■ Задания к упражнению
1. Ответьте на вопросы по отрывку о бегстве из Москвы:
(а) Что было привязано веревочкою на самом верху воза приказного?
(б) Кто сидел в брике по другую сторону его телеги?
(в) Чем граф Растопчин хлестал ожидавших у моста людей?
2. Напишите продолжение отрывка о бегстве из Москвы, начав сразу после его последнего предложения.

___ Текст для чтения

По случаю дед мой здесь столкнулся с знакомыми: это был пожилой регистратор одного из сенатских департаментов с второбрачною женою, молодою толстенькою весноватою бабочкою, известною склонностию при всяком удобном случае венчать рогами чело своего пожилого супруга. У рогожаной кибитки этого семейства, как раз грядка к грядке, пристала телега, на которой на кучах всякого домашнего скарба сидели, пригорюнясь, старушка и длинный худой молодой человек с огненно-рыжими курчавыми волосами, курносым носом, карими глазами и рядом перламутровых белых зубов. Это был приказный из той регистратуры, которою правил муж слабовольной блондинки. В своем кружке рыжий приказный слыл за отчаянного и счастливого волокиту: он очаровывал приказничих своими светскими манерами и разными приятными талантами, умел смешно копировать обманываемых им мужей, пел и играл на щипок на гитаре. Спасаясь со своею матерью из Москвы в неведомую глубь России, этот канцелярский ловелас двенадцатого года вез с собою и свою гитару, которая, как вещь бренная и хрупкая, была привязана веревочкою на самом верху воза. Пристав у затона, в ожидании пропуска на мост, приказный заметил с одной стороны своей телеги податливую жену регистратора, а с другой брику, в которой сидели моя, молодая в то время бабушка и ее две хорошенькие сестры-девушки, и почувствовал неотразимое желание обратить на себя женское внимание и приволокнуться, сколько позволяли обстоятельства. Помещаясь высоко на возу, как собака на заборе, приказный отвязал свою гитару и, подыгрывая себе, запел:
Барышни злодейки,
С вами пропадешь,
От вас, чародейки,
Места не найдешь.
Бабка моя и ее сестры несколько смешались от этого заигрывания и сидели, делая вид, что они не слышат ни песен, не замечают самого певца; но весноватая регистраторша так и выставлялась к нему всею своею полною и сочною фигурою. Мужа это приводило в ярость: он требовал, чтобы жена не смотрела на соблазнителя, и грозил чем-то самому соблазнителю; но ни жена, ни приказный его не слушали, и один продолжал петь свои песни, а другая посылала ему ответные выстрелы скоромными глазами. В это время влетел сюда в середину этих спокойно ожидавших очереди людей граф Растопчин и, хлеща с азартом кого попало нагайкою, вытянул ею со всей силы ревнивого регистратора. Чиновник взвыл и, с умыслом ли или без умысла, с одного страха и желания подставить вместо своей спины чужую, отчаянно крикнул: "Ваше сиятельство! это вот он, он разбойник!" И регистратор указал на приказного, который, разиня от удивления рот, вскочил на своем возу на ноги и стоял, вытянувшись во весь рост, с гитарою в руке.

______
___ Исходные данные

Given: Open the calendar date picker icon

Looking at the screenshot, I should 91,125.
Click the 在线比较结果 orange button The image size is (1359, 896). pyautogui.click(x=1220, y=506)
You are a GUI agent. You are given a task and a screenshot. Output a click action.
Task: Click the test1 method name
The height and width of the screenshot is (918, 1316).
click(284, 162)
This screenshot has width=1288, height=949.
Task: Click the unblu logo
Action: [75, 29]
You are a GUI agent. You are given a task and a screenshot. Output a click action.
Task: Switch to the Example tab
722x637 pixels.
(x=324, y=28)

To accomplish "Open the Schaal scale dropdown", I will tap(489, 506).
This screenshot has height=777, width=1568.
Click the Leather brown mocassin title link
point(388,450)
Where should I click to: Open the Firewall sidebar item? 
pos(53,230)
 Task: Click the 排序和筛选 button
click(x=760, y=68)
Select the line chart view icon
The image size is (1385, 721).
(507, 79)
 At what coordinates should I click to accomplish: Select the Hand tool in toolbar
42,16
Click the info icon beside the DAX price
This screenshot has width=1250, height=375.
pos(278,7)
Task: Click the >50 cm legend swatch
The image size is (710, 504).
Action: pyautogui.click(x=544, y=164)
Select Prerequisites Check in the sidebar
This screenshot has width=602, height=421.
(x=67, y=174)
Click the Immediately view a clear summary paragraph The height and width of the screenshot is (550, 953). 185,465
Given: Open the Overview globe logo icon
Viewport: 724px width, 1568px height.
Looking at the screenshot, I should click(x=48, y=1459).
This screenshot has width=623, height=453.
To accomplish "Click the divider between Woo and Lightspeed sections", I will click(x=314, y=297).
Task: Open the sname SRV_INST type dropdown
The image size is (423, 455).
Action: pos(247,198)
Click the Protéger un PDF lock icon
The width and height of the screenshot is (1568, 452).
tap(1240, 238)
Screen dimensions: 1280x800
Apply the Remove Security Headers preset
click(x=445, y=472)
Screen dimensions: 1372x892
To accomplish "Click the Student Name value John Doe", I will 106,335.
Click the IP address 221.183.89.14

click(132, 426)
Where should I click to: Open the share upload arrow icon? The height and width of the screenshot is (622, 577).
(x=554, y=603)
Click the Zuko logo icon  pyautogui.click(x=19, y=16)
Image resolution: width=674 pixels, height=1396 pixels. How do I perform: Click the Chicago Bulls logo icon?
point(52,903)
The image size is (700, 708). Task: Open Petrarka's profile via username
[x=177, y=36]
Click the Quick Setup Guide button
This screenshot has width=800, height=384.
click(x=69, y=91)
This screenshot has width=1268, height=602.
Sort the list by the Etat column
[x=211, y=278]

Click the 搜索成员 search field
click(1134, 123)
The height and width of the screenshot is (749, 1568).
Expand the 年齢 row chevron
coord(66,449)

______

■ Ответы к упражнению
1.
(а) Гитара.
(б) Бабушка рассказчика, тогда еще молодая, и две ее хорошенькие сестры-девушки.
(в) Нагайкою.

2.
Граф Растопчин вскрикнул: "А!", и мгновенно бросился со своею нагайкою на указанного ему приказного. Приказный как мы сказали, стоял высоко, и потому граф, примеряясь достать его, с такою силою замахнул нагайку, что ее перержавевшее ушко, соединявшее плеть с рукояткою, разорвалось, и плеть, высоко взвившись в воздух, исчезла, а в руке Растопчина осталось одно кнутовище. Сердитый граф пришел еще в большую ярость от этого несчастия и ткнул приказного концом кнутовища в живот. Приказный был заведомо необыкновенно щекотлив, до того, что с ним делались судороги, если его кто-нибудь из товарищей хватал для смеха за колено. Когда граф ткнул его в живот, он вдруг побледнел, выронил из рук свою гитару и, падая с сжатыми от судороги кулаками с воза, вскрикнул:
"Граф, я щекотлив!"
Растопчин страшно испугался. Он принял слова приказного и его прыжок совершенно в другом, несколько небезопасном для себя смысле. Отпрянув назад, граф бросился в коляску и, крикнув оттуда приказному. "Мерзавец!", покатил и скрылся из вида.
Впоследствии, в течение моей жизни, мне довелось не раз слышать этот анекдот приснащенным другому высокопоставленному лицу, которое имело привычку ругать площадными словами и дергать за пуговицы стоящих в строю офицеров, но, имея полнейшее доверие к словам моего никогда не лгавшего деда, я имею слабость считать позднейший рассказ в этом роде вариациею на тему, действительно разыгранную графом Растопчиным и щекотливым приказным.
XII О НЕКОТОРЫХ КРИТИКАХ, НАПИСАННЫХ
ПО ПОВОДУ "ВОЙНЫ И МИРА"
Вот и весь наш отчет о последнем из вышедших до сих пор томов наилучшего русского исторического романа.
Мы оговаривались в начале нашей статьи, что мы пишем не более как отчет, и просили не подозревать в нас желания написать критику по этому прекрасному и многозначащему сочинению.
Это не наше дело, не дело газеты.
Но тем не менее мы находим себя и в средствах и вправе заключить наш отчет несколькими небольшими замечаниями о рассмотренной нами книге, о свойствах таланта и направления ее автора и, кстати, о некоторых наиболее заметных критиках его последнего сочинения.
Во-первых, мы не можем не заметить и не пожалеть о том, что пятый том "Войны и мира" написан местами весьма небрежно. Есть страницы, и их, к сожалению, не мало, где эта небрежность изложения достигает до того, что через нее самые мысли становятся неясными и изложение теряет много своей прелести и силы. Мы вовсе не претендуем на автора за своебытность его языка и некоторых его литературных приемов, но имеем полное право жалеть, что такое прекрасное произведение, как "Война и мир", в очень многих местах (особенно пятого тома), не свободно от таких стилистических недостатков, которые были бы довольно непростительны даже и в газете, где всякая почти работа делается на срок, а нередко и к спеху, чего с романистом, находящимся в положении уважаемого графа, конечно, быть не могло.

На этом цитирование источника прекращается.